**Task objective:** Using the data below, return the stretch from the line that contains "Where should I" through the line that contains "How do I perform: Click", both included, exactly as it stands and nothing beyond it.

**Entries supplied:**
[Start of section]

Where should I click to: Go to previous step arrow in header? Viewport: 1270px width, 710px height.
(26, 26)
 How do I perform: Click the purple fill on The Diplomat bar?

[End of section]
[Start of section]

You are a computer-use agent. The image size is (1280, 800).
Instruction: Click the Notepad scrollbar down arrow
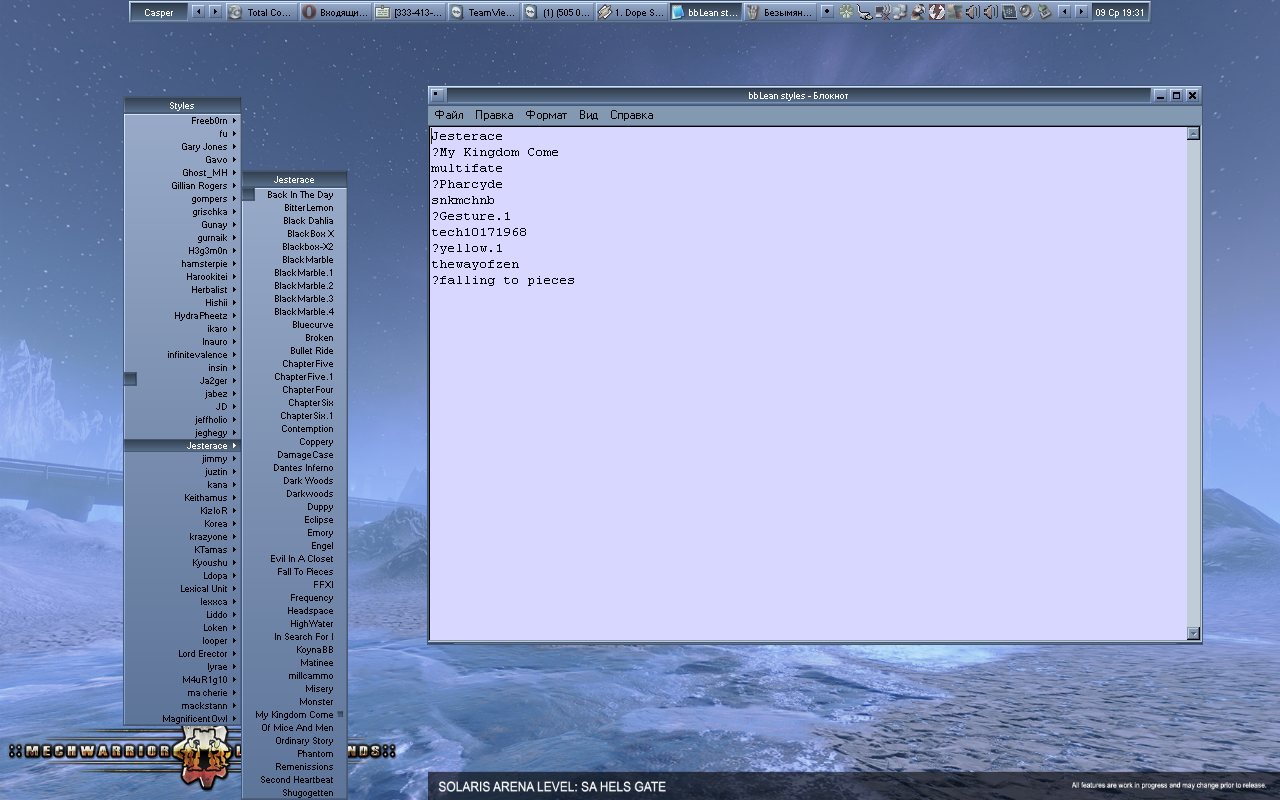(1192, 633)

[End of section]

**Solution:**
Where should I click to: Go to previous step arrow in header? Viewport: 1270px width, 710px height.
(26, 26)
 How do I perform: Click the purple fill on The Diplomat bar?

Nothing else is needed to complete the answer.